# **Movies Analysis**

#### Step 1: **Introduction**
The primary aim of this project is to provide data-driven insights for a company looking to establish a new movie studio. With the entertainment industry evolving, the goal is to analyze existing film data to understand what types of movies perform best at the box office, helping the studio decide which genres, contributors, and themes to prioritize.


#### Step 2: **Business Problem**
The newly established movie studio, is keen to determine how to translate historical performance data into strategic decisions about film development, to produce content that is more likely to succeed commercially and meet audience demand. 
Despite being in a highly competitive industry, the movie studio lacks the data-driven insights needed to make informed decisions about which types of films to produce. Without understanding current trends in the movie market, including the genres, themes, budgets, cast, and production values that are most likely to succeed at the box office, the studio risks investing in film projects that may underperform or fail to attract audiences. The company is seeking to leverage data from multiple reputable sources (Box Office Mojo, IMDB, Rotten Tomatoes, The MovieDB, and The Numbers) to uncover actionable insights that will guide the creative, financial, and marketing decisions for the studio.

#### Step 3: **Objectives**
Our analysis will focus on the following objectives:

1. **Identify Popular Genres**: Analyze which genres tend to have higher ratings and more viewer engagement.
2. **Analyze Characteristics of High-Rated Movies**: Examine factors such as runtime, year of release, and genre combinations to see if they correlate with higher ratings.
3. **Determine Key Contributors**: Identify directors, writers, and actors who have contributed to successful movies, as potential partners for the new studio.
4. **Investigate Trends Over Time**: Look at how preferences in ratings, movie length, and genres have evolved over the years, highlighting trends that may be valuable for the new studio to consider.

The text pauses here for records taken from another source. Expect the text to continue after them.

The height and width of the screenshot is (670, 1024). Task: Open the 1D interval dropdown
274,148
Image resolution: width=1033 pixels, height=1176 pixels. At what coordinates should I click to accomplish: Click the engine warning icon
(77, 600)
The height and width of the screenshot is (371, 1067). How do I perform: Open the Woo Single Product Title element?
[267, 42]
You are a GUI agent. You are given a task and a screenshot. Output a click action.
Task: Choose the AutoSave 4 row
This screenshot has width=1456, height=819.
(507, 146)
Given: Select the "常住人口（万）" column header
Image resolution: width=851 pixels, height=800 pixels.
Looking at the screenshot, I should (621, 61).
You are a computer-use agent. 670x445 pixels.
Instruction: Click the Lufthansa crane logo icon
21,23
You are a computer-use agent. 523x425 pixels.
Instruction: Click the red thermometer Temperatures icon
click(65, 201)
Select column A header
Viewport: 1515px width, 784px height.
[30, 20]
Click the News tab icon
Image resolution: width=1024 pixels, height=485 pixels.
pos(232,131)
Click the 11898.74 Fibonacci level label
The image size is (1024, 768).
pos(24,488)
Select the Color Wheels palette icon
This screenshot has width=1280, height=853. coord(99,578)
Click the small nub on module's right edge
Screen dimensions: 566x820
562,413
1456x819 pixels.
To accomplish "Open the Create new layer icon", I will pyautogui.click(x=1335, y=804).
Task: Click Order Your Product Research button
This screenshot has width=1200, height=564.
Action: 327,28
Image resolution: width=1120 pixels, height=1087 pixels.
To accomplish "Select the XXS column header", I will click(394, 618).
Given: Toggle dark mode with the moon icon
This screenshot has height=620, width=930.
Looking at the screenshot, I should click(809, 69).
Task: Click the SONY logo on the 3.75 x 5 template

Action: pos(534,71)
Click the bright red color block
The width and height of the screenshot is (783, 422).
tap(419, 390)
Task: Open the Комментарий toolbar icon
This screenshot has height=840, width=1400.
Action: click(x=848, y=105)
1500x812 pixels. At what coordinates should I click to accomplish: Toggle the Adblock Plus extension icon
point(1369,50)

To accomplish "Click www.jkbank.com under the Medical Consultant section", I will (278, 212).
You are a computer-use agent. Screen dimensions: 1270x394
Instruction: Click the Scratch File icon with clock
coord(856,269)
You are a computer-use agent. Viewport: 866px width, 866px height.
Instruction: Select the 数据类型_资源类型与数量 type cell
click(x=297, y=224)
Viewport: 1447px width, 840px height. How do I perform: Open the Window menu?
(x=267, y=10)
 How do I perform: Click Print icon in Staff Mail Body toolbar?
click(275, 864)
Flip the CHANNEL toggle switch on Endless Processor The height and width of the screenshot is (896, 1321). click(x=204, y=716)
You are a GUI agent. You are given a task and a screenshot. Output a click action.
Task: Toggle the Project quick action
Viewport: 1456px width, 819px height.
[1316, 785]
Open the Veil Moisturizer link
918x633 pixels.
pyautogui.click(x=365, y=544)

#### Step 4: **Data Understanding**


**Key Questions for Data Understanding**:
- What is the distribution of genres in the dataset?
- Are there missing values in critical columns (e.g., ratings, genres, runtime)?
- How are ratings distributed across movies?
- What are the relationships between tables that can help us analyze contributor impact (e.g., directors, writers)?

In [1]:
#install all libraries to be used
import pandas as pd
import numpy as np
import seaborn as sns
import scipy as sp
import scipy.stats as st
import sqlite3
import zipfile
import os
import statsmodels.api as sm
from statsmodels.stats.power import TTestIndPower, TTestPower
import statsmodels.formula as smf
import matplotlib.pyplot as plt
%matplotlib inline
import plotly.express as px
# Ignore all warnings
import warnings
warnings.filterwarnings('ignore')